Opinion

What Are the Panama Papers, and Why so Few American Names?

About one year ago, an anonymous source contacted the German newspaper Süddeutsche Zeitung and provided them with 2.6 terabytes of data—potentially the biggest leak in history—about the actions of Mossack Fonseca, a Panamanian law firm that allows people to set up shell companies in order to avoid paying taxes. Süddeutsche Zeitung spent a year working with the International Consortium of Investigative Journalists to analyze the information contained within the leak, and the two organizations are now beginning to release it.

A shell company is a company a person sets up to hold money while hiding their true identity. There are some legitimate uses for this; for example, if you’re famous and you don’t want people stalking you, you can set up a shell company to buy a house for you. However, the secrecy involved in these transactions makes them appeal to people who want to hide their money for illicit reasons. If you hide a million dollars under “Money Hiding LLC,” you won’t have to pay taxes on them—and if you obtained that money through some sort of fraud, nobody will wonder how you got it, because they won’t know you have it.

On April 3rd, Süddeutsche Zeitung broke the news about the leak. Ukrainian president Petro Poroshenko, who campaigned on a promise to sell the multimillion-dollar candy company he owned and focus on running the country, was found to have maintained ownership of the company, hiding it under a shell corporation. Sigmundur Gunnlaugsson, the president of Iceland, was also accused of foul play, and denied the allegations but stepped down on April 6th due to popular pressure. Juan Pedro Damiani, who served on FIFA’s ethics committee, also appeared in the documents, as well as other top FIFA officials and several prominent soccer players.

Another key figure implicated in the leak is Russian president Vladimir Putin. While Putin himself was not named, some of his close associates were found to have stored over two billion dollars offshore through shell companies. A spokesperson for the Kremlin dismissed the allegations, claiming they were an attempt to spread “Putinphobia” and American propaganda.

Since the International Consortium of Investigative Journalists is funded by American organizations, and relatively few of the people named so far in the leak are from the United States, some theorize that they are indeed being paid to smear other countries and make the U.S. look good in comparison. Craig Murray, the former British ambassador to Uzbekistan, wrote in a blog post that “the filtering of this Mossack Fonseca information by the corporate media follows a direct western governmental agenda,” as much of the information is being kept private by media organizations.

However, so far, only 151 out of 11.5 million documents have been released to the public. So it is perfectly possible that people from the United States and other, powerful Western countries will be exposed once journalists analyze and publish more documents. “Just wait for what is coming next,” one Süddeutsche Zeitung editor warns.

It may also be possible that Americans who evade taxes generally choose to do so through other firms. In the United States, people who wish to evade taxes or hide money don’t have to do so offshore. It’s much easier for them to do so in the U.S. Here, anyone can create a completely anonymous company, and there are plenty of thriving firms here that help people do just that.

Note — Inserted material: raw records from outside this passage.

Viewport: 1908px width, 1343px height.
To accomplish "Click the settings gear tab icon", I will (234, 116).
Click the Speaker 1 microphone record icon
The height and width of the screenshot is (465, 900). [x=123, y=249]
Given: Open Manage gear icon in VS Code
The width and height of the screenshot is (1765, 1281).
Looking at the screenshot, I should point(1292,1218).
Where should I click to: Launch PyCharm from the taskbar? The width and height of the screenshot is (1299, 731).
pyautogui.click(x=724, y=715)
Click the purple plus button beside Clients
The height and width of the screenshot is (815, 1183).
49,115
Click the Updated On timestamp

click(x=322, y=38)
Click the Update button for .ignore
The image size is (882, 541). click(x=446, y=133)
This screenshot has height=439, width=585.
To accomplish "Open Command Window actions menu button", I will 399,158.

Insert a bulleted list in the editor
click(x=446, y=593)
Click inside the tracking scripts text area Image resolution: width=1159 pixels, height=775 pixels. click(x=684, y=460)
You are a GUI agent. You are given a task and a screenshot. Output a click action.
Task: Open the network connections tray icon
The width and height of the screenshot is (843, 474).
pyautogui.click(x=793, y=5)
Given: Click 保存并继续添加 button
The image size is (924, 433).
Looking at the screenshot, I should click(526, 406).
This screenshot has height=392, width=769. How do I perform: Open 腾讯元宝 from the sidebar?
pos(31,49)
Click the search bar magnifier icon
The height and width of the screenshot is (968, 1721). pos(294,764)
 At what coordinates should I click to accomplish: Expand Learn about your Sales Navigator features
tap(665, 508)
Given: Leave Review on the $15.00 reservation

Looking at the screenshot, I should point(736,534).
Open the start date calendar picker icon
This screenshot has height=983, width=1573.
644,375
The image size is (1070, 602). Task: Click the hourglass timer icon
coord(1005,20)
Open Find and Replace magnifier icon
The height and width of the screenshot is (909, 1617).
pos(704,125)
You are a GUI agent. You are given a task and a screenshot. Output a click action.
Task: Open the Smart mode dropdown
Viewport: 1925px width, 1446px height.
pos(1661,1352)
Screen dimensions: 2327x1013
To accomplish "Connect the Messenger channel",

Since the documents are entirely controlled by a few organizations, there’s no way to know that they aren’t hiding something important. Hopefully, they will soon release all the Panama Papers to the public. However, at this point in the process, only 0.0013% of the documents have been released, so it’s a bit early to start pointing fingers. And even if every single byte of information is published, this leak only tells us about one law firm out of many. Among the powerful, corruption runs far deeper than any of the rest of us may ever know.